中国、カナダ産品に対する複数のアンチダンピング措置・調査を発表
(中国、カナダ)
北京発
2025年08月15日
中国商務部は8月12日、カナダ産の輸入品に対して、複数のアンチダンピング(AD)措置および調査を実施すると発表した。商務部による同日の発表内容は次のとおり。
(1)カナダ産の菜種に対するAD措置
商務部公告2025年第40号で、カナダ産の菜種の輸入に対し、ダンピングの存在を認定する初歩的な裁定をした上で、AD措置を暫定的に実施すると発表した。8月14日からカナダ産菜種の輸入に当たっては、一律75.8%の保証金を徴収するとしている(注1)。
(2)カナダ産のハロゲン化ブチルゴムに対するAD措置
商務部公告2025年第39号で、カナダ産のハロゲン化ブチルゴムの輸入に対し、ダンピングの存在を認定する初歩的な裁定をした上で、AD措置を暫定的に実施すると発表した。8月14日からカナダ産の一部のハロゲン化ブチルゴムの輸入に当たっては、対象企業ごとのダンピングマージンに応じて26.2~40.5%の保証金が徴収される(注2)。なお、日本産の一部のハロゲン化ブチルゴムも同様にAD措置の対象となっており、輸入に当たっては対象企業ごとのダンピングマージンに応じて13.8~30.1%の保証金が徴収される。
(3)カナダ産のエンドウ豆でんぷんに対するAD調査
商務部公告2025年第41号で、カナダ産のエンドウ豆でんぷんの輸入に対し、AD調査開始を決定した。調査は即日開始し、2026年8月12日までに終了する予定だ(注3)。ダンピング調査対象期間は2024年1月1日から12月31日、国内産業の損害調査対象期間は2021年1月1日から2024年12月31日としている。
また、商務部は8月12日の報道官談話で、各貿易措置について次のとおり説明した。
菜種とハロゲン化ブチルゴムに対するAD措置については、公平、公正、公開、透明の原則の下、中国の関連法令とWTO関連ルールに基づいて調査を行ったと述べた。

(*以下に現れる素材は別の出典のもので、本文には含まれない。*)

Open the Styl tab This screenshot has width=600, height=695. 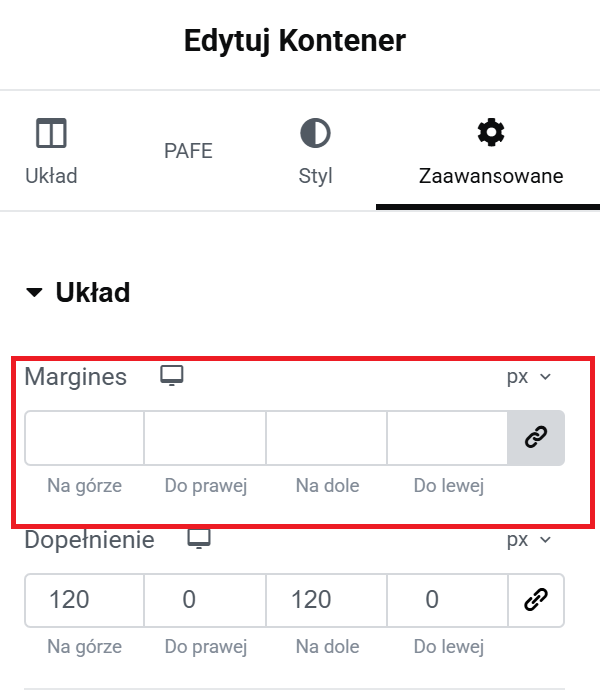(x=315, y=152)
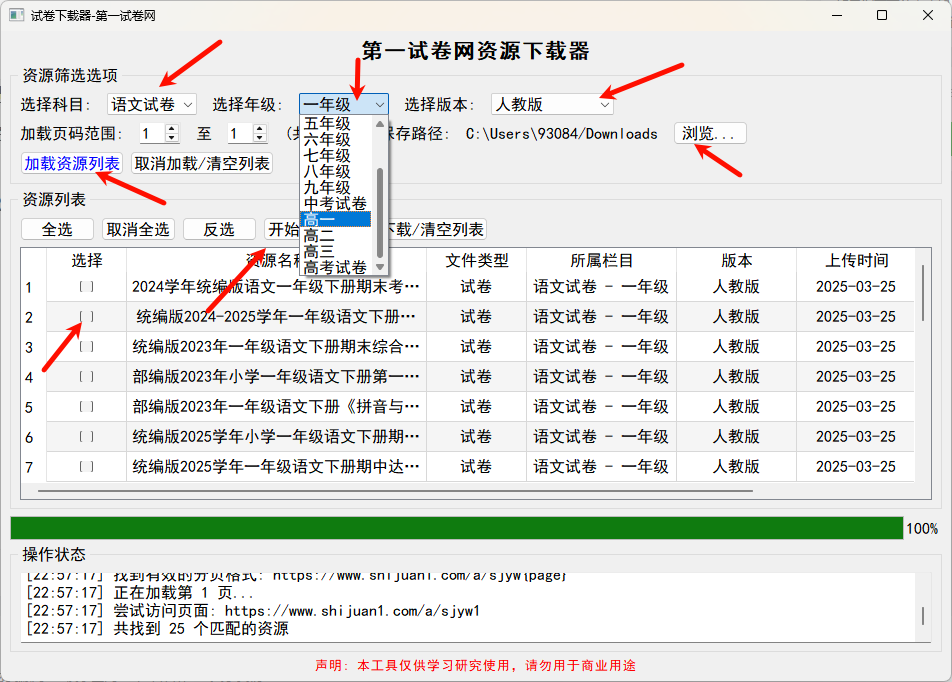Increase the start page number spinner
The image size is (952, 682).
coord(172,129)
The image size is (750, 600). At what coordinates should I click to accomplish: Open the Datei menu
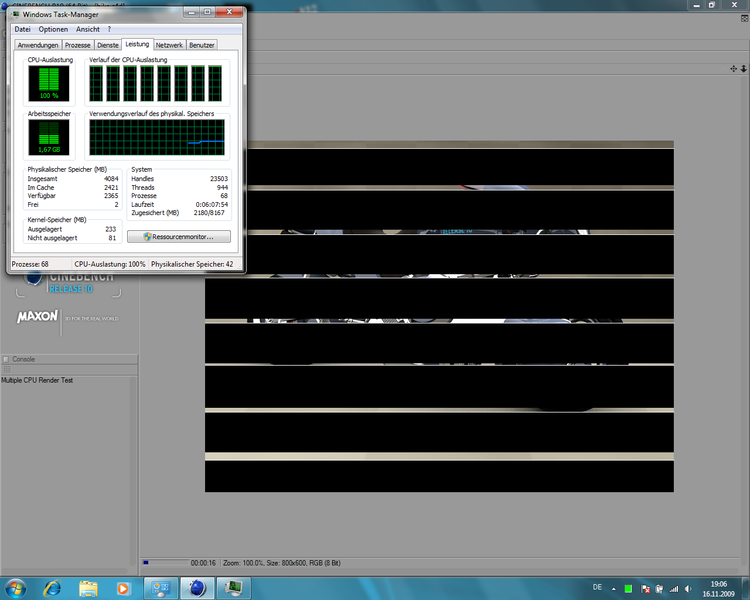click(22, 29)
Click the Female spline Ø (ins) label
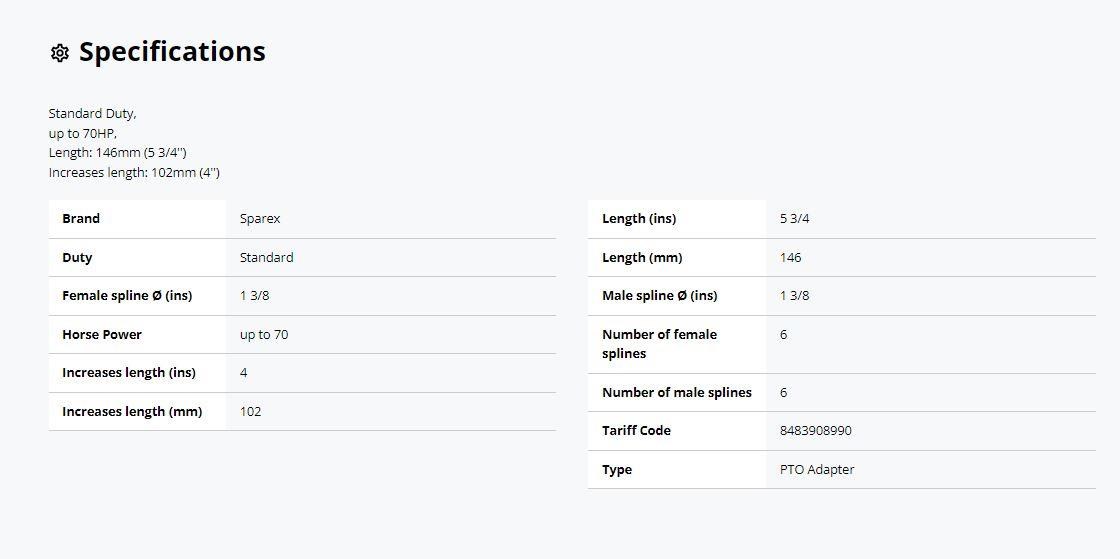The image size is (1120, 559). 127,296
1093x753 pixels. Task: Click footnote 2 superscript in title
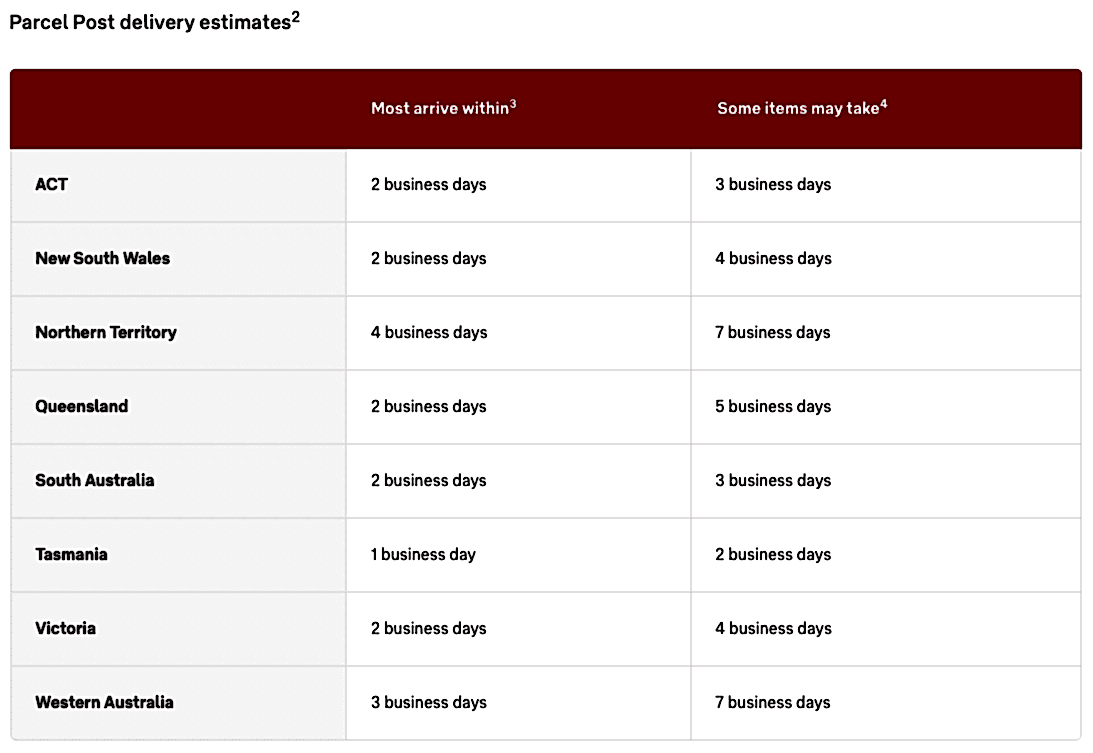[x=296, y=16]
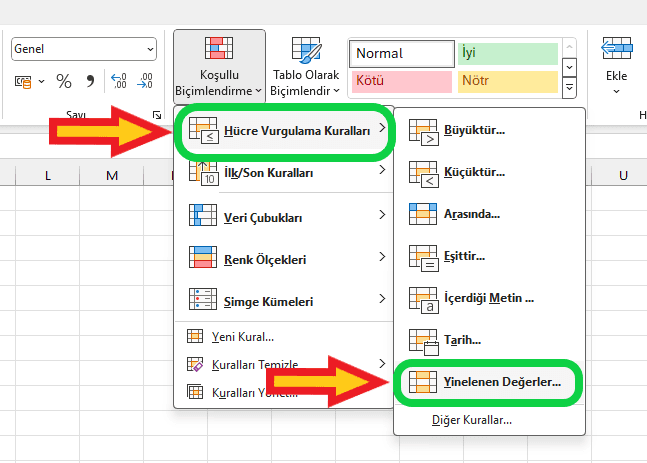Viewport: 647px width, 463px height.
Task: Click the comma style icon
Action: click(91, 81)
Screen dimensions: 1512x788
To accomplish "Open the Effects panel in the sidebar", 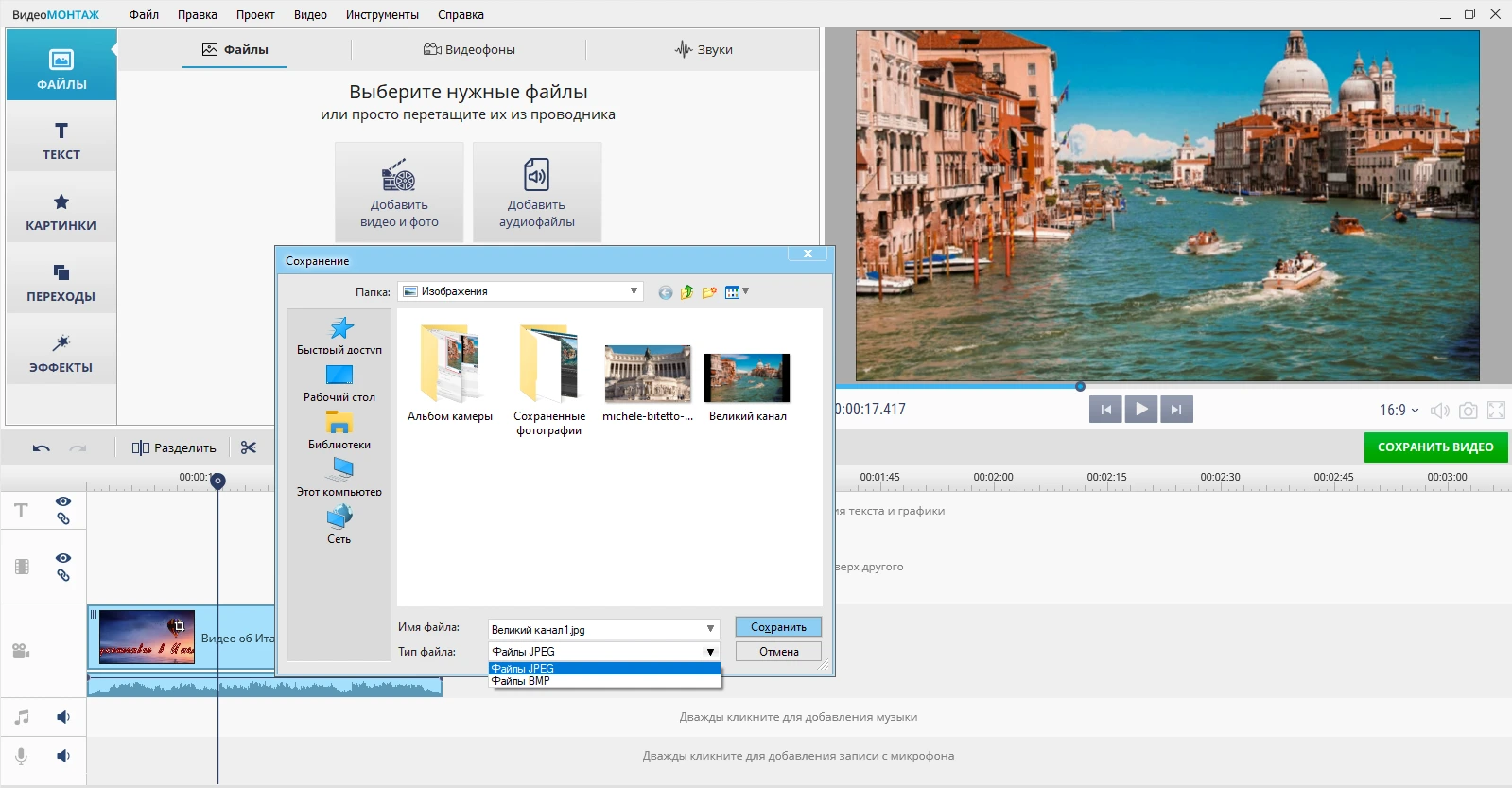I will (61, 353).
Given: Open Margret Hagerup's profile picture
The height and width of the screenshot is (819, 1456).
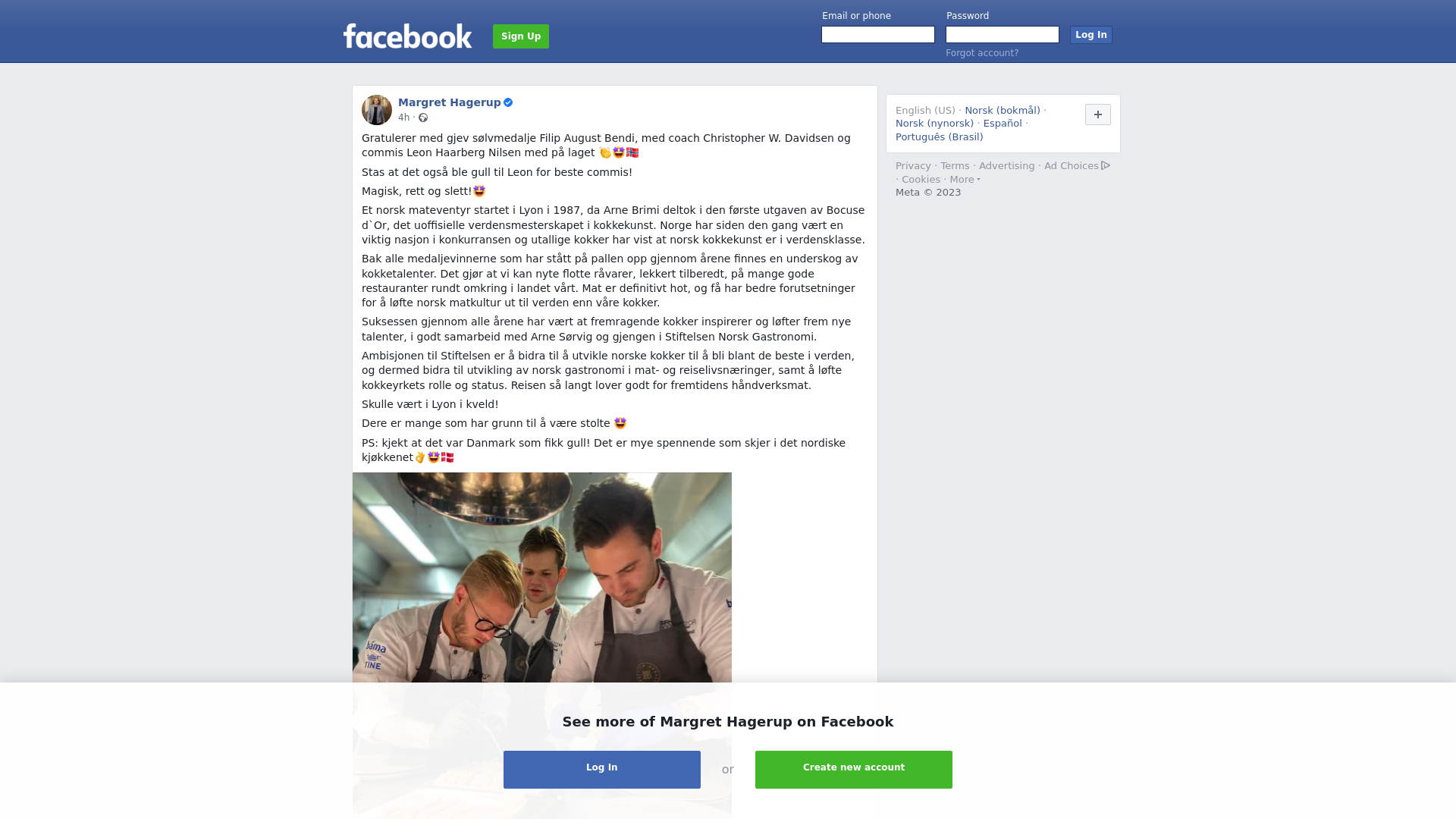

エンドウ豆でんぷんに対するAD調査については、中国企業による申請を受け、法に基づいて申請内容の審査を行い、申請が調査を開始する要件を満たすと判断した上で、調査開始を決定したと説明した。また、同調査は法に基づいて実施し、調査結果に基づいて客観的かつ公平な判断をするとした。さらに、同調査は、WTOルールに沿った国内産業保護のための正当な貿易措置で、カナダがWTOルールに反して中国に対して実施している差別的措置とは本質的に異なると強調した(注4)。
(注1)商務部は2024年9月9日、商務部公告2024年第37号で、カナダ産の菜種に対し、AD調査開始を決定した。
(注2)商務部は2024年9月14日、商務部公告2024年第38号で、カナダ産のハロゲン化ブチルゴムに対し、AD調査開始を決定した。
(注3)特殊な状況となった場合は、さらに6カ月の延長を可能としている。
(注4)カナダ政府はEV、鉄鋼、アルミニウム製品など複数の中国産品に対して、追加関税を賦課している(2024年8月30日記事参照)。